It seems like a simple question. With enough safety observations, can a safety professional accurately predict a future accident or injury?
The answer is yes-you can do so with an amazingly high level of accuracy. In this paper we will describe how we came to this conclusion through the development of a site scoring method that accurately identifies sites where workers are most at risk based on safety observations alone. This is not intended to be a technical paper. Rather, it is an informal description of our research, the challenges we have overcome and our results to date.
This question is most important for organizations that have many employees, decentralized management systems and multiple sites that exhibit a vast range of unsafe behaviors and conditions.

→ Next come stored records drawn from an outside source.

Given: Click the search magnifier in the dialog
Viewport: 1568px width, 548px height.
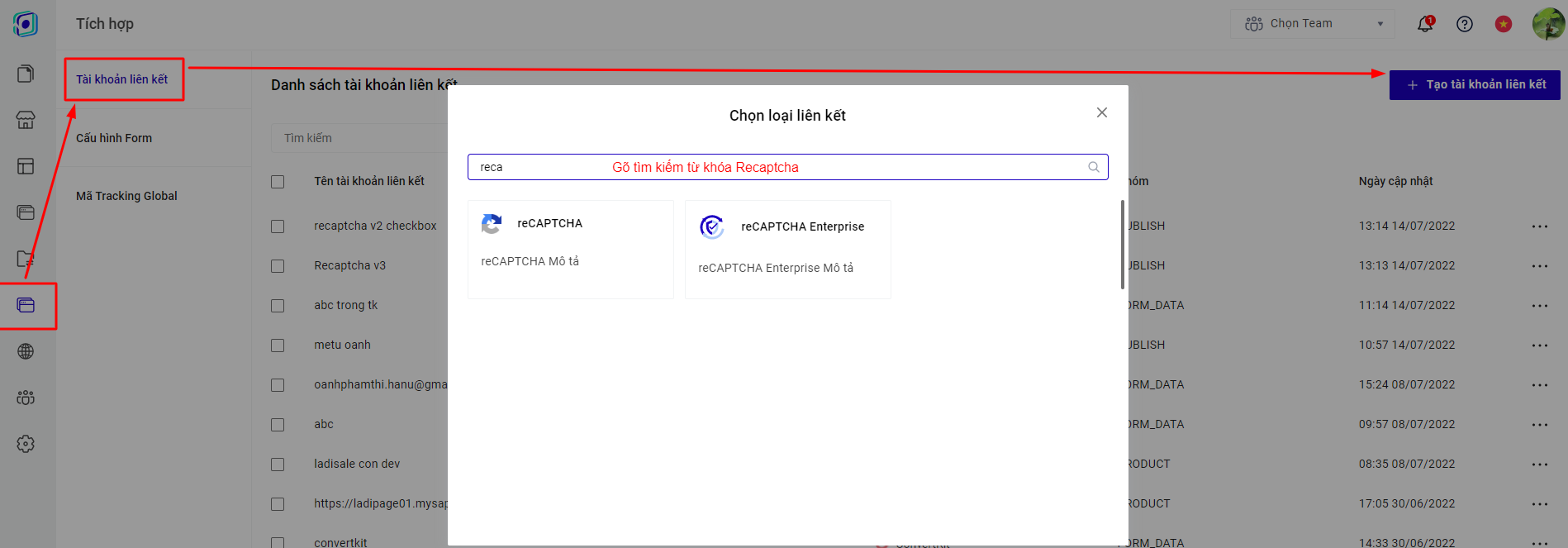Looking at the screenshot, I should point(1093,167).
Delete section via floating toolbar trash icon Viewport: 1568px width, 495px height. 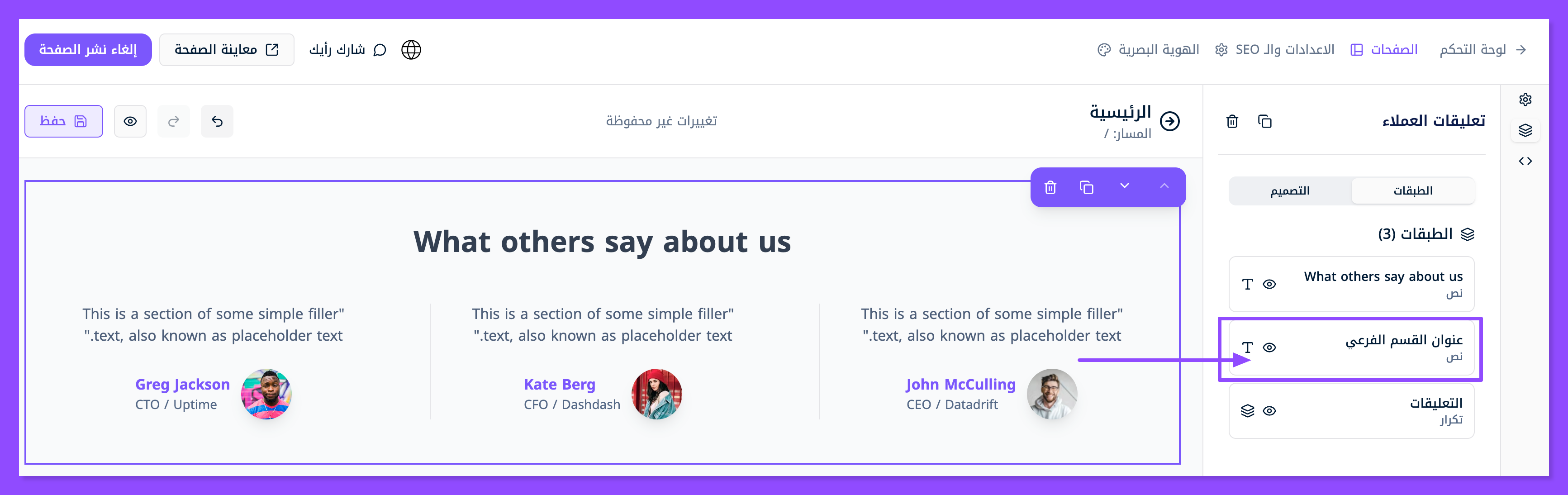click(1050, 187)
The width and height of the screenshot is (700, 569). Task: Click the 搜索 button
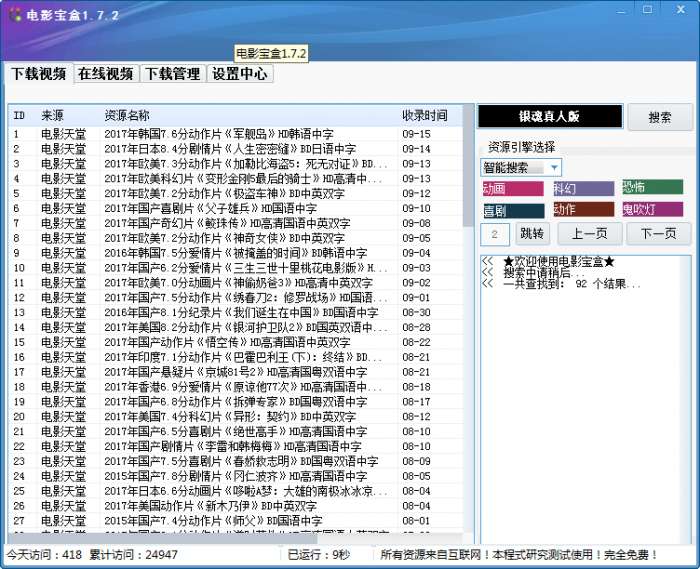660,117
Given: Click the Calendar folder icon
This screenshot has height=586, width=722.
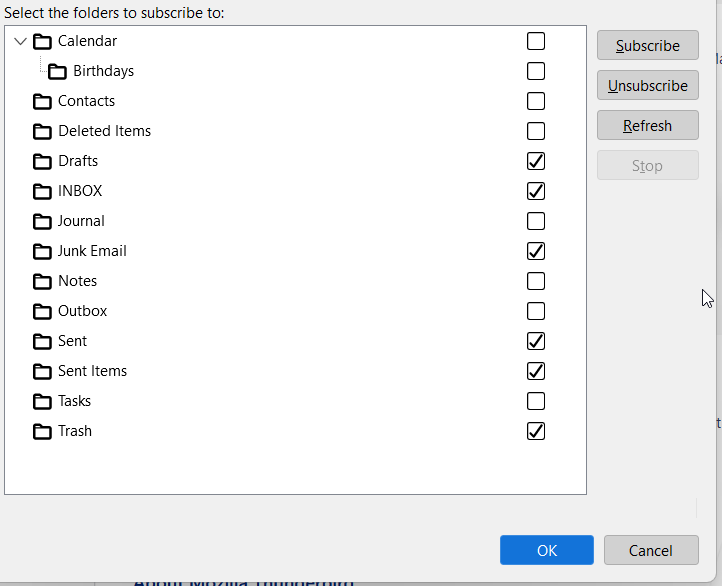Looking at the screenshot, I should [42, 41].
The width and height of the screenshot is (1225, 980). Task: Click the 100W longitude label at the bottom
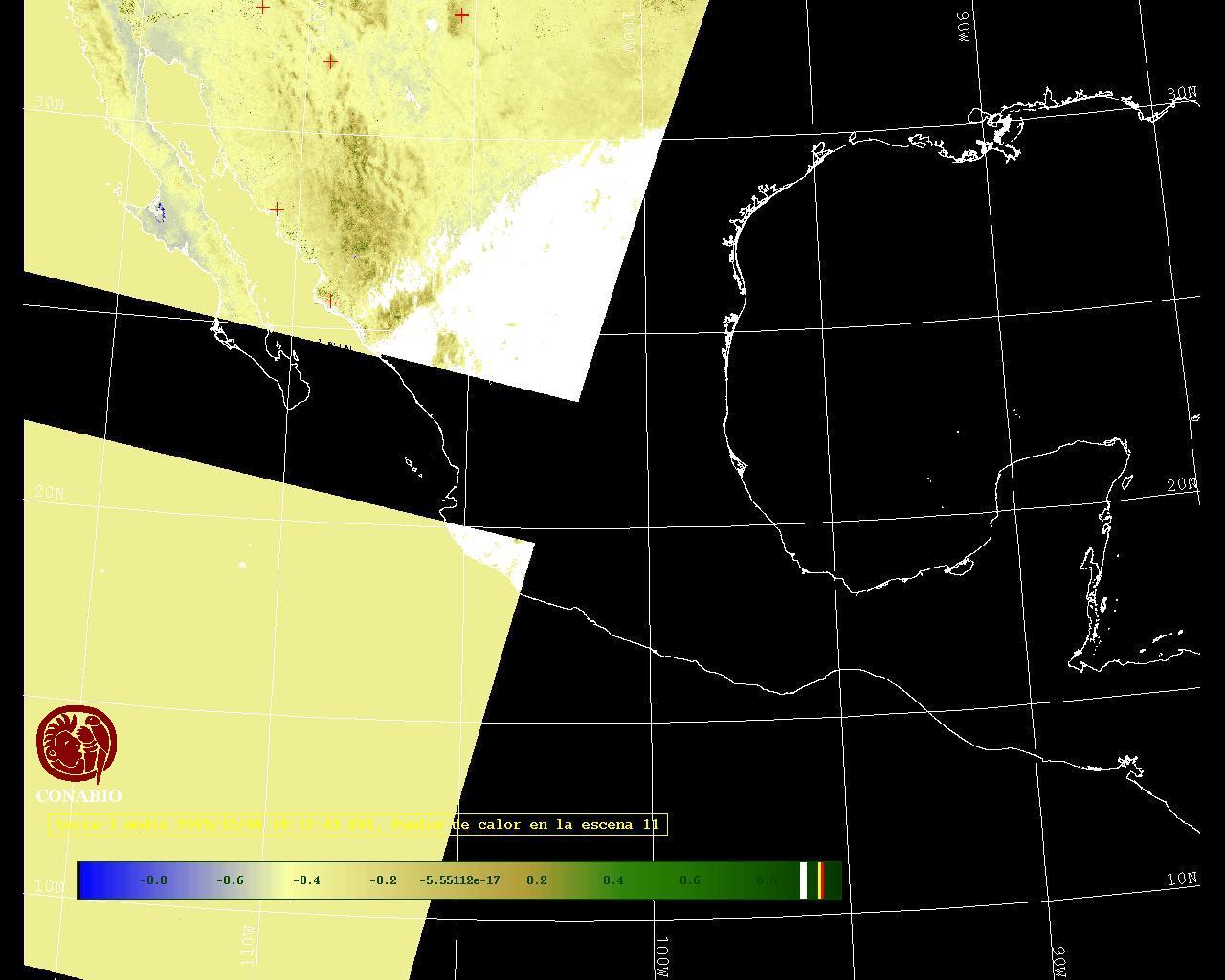coord(662,956)
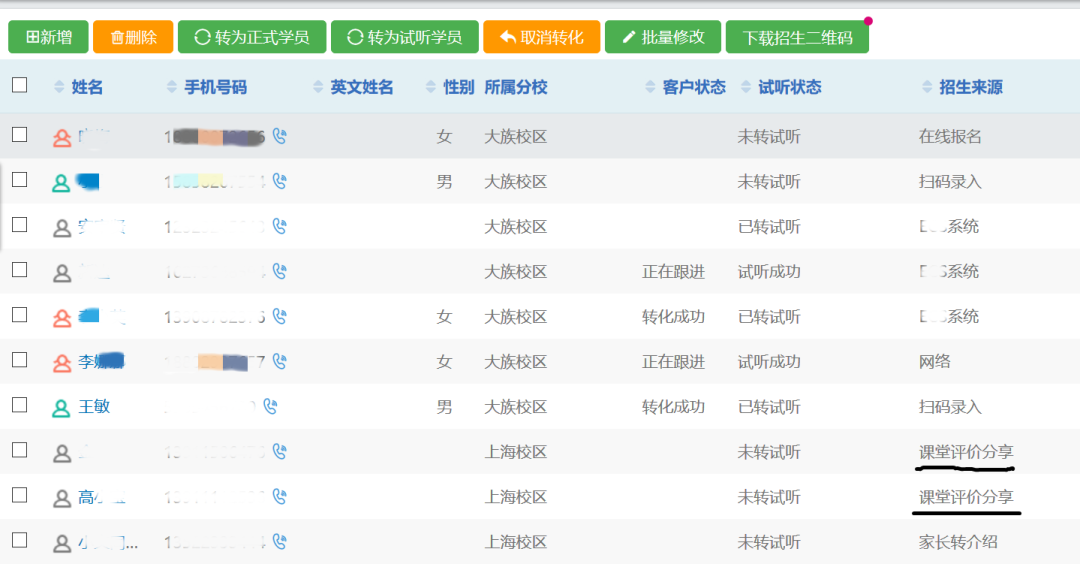
Task: Sort by the 性别 column header
Action: point(458,88)
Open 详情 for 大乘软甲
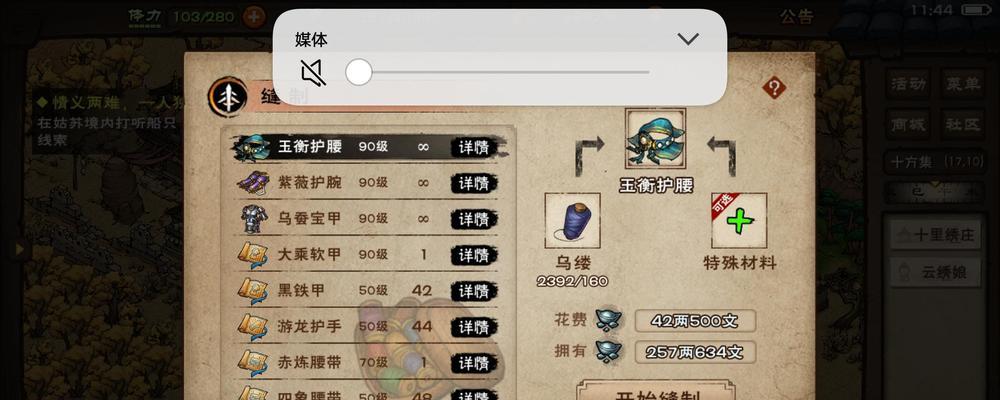Screen dimensions: 1000x400 pyautogui.click(x=474, y=255)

In addition, those most interested in solving this question will likely deal with the diverse traits of the observers collecting this information, including but not limited to, bias, varying perceptions and a wide range of safety knowledge or competencies.
It is obvious that if we increase the time qualified people have to focus on error-prone situations or high-risk work areas, we are more likely to avoid human error, accidents and injuries. Just as an accurate weather forecast enables a farmer to plan and prepare for imminent foul weather, a safety professional benefits from as much time as possible to educate, coach and provide resources for avoiding catastrophic loss.
Before tackling this question, we had to address three big challenges. The first was how to get a large enough data set to ensure the reliability of information. We then needed to determine which variables would be most indicative of risk. Finally, we were concerned with the quality of an observation and specifically, how we could maximize the objectivity of our information.
For our research, twelve different customers shared their inspection, observation1 and loss information from 1424 different sites (with each site having at least five inspections). Over ten million observations were collected, of which about one million were unsafe observations. On average, less than 15% of the sites had any accidents or injuries to report. From a data collection point of view, the observation lists were not exactly the same but all contained elements of unsafe behaviors and conditions (see Exhibit 1 for a sample list). Because the observations were collected electronically on site using DBO2 SafetyNet,2 this enabled convenient access and analysis for conducting research.